Don’t let them sneak up on you. Or undermine your credibility.
Call it composure, poise or dignity, leaders who have the ability to lead under pressure garner more respect and followership. This is not to imply that a display of emotions is not valuable—it absolutely is. This is the difference between responding appropriately with emotional reactions in a manner that builds trust and aligns with our intentions.
Last episode I talked about the importance of being aware of and transparent about your values. Today we’ll talk about the dark side of values.
But first, consider the answer to a few of the following, fill in the blank:
- It makes me so angry at work when others ____________________
- If I could change one behavior about people I work with, it would be _____________
- If only people I work with would _________________ I would be so much less stressed
- I get so frustrated at work when _______________
- Emotional triggers consist of thoughts, feelings, and events that seem to “trigger” an automatic response from us.
- The word “trigger” is important here because the idea is that our reaction occurs automatically. It might seem as if the emotional reaction is completely involuntary.
- The truth is that this reaction, like everything else that we do, is a choice. Learning how to identify our personal emotional triggers is the first step to taking control over how we choose to respond.
By Laura K. Schenck, Ph.D., LPC
Not surprisingly, triggers can have a significant impact on leadership effectiveness. What I’ve also come to notice and observe is that oftentimes our triggers are connected to our values. If I value honesty and integrity, I’ll probably get pretty upset if I believe someone is lying to me. If I value hard work and dependability, I’ll likely be ticked off at those I think aren’t putting in the time or effort required to do the work.
Here’s the process:
- Automatic Thought
- Destructive Response
It’s important for you to be aware in advance of your triggers, so you can maintain self-composure. Our challenge then is to disrupt this process. [Spoiler Alert! This. Is. Hard.]
Changing our response to triggers is a challenge because the more consistent we react in a certain way, the stronger the neuropathway is in our brain. We now have a superhighway to a potentially destructive response.
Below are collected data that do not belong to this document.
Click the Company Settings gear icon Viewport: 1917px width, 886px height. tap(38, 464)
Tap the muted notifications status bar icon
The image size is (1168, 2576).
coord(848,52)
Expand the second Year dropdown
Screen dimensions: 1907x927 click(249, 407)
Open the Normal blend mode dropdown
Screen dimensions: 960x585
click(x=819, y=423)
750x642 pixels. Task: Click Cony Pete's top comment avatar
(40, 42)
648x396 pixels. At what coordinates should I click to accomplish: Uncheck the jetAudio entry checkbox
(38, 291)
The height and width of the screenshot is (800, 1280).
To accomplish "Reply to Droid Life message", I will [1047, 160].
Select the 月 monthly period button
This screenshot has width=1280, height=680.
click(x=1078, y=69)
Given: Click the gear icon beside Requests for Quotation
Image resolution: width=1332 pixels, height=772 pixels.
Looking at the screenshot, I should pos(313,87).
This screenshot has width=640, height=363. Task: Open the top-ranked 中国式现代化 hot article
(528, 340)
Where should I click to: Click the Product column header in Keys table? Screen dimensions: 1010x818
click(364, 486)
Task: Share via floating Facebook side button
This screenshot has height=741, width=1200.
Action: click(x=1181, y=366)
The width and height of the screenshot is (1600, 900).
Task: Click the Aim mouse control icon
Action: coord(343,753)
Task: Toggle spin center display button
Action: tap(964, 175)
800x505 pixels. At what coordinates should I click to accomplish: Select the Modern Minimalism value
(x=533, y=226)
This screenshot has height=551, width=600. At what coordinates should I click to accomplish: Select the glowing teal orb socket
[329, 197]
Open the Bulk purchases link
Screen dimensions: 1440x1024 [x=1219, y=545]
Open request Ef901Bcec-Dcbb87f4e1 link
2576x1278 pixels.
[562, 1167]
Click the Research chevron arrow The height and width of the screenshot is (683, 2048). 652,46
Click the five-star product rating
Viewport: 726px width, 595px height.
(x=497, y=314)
To interrupt this very automatic reaction and intentionally choose a response, the process looks like this:
- Trigger: Effective self-management begins with self-awareness. So, the more proactive you can be in recognizing the people, issues and challenges that can de-rail you, the better.
- Feel the Emotion: Emotions are felt in our body. Think about anger and how it shows up…like warmth in your body, your heartbeat speeds up, muscles feel tight, get shortness of breath, etc. We must get good at identifying when we are experiencing an emotion, in order to interrupt the pattern. This means paying attention to the signs in your body.
- Identify the Thought Error: Our thoughts produce our emotions, so it’s time to identify the thought creating the negative emotion.
- Reframe: Reframing is a critical piece of altering our reactions. We have to ask ourselves, what we are thinking, and also the following:
- What are the facts?
- Am I exaggerating?
- What might be another explanation for this situation?
- Respond Constructively: Choose your thought and emotion. Respond with composure.
Planting some seeds:
- Do the triggers values inventory. Identify what you care about. Then do the same for the triggers inventory.
- Print out the triggers worksheet and examine your patterns.
- To create awareness, for the next week, do a daily reflection on your thoughts at work. Then identify the feeling or emotion you experienced as a result.
- Identify possible thought errors and possible ways to reframe the thought. Then consider a different response.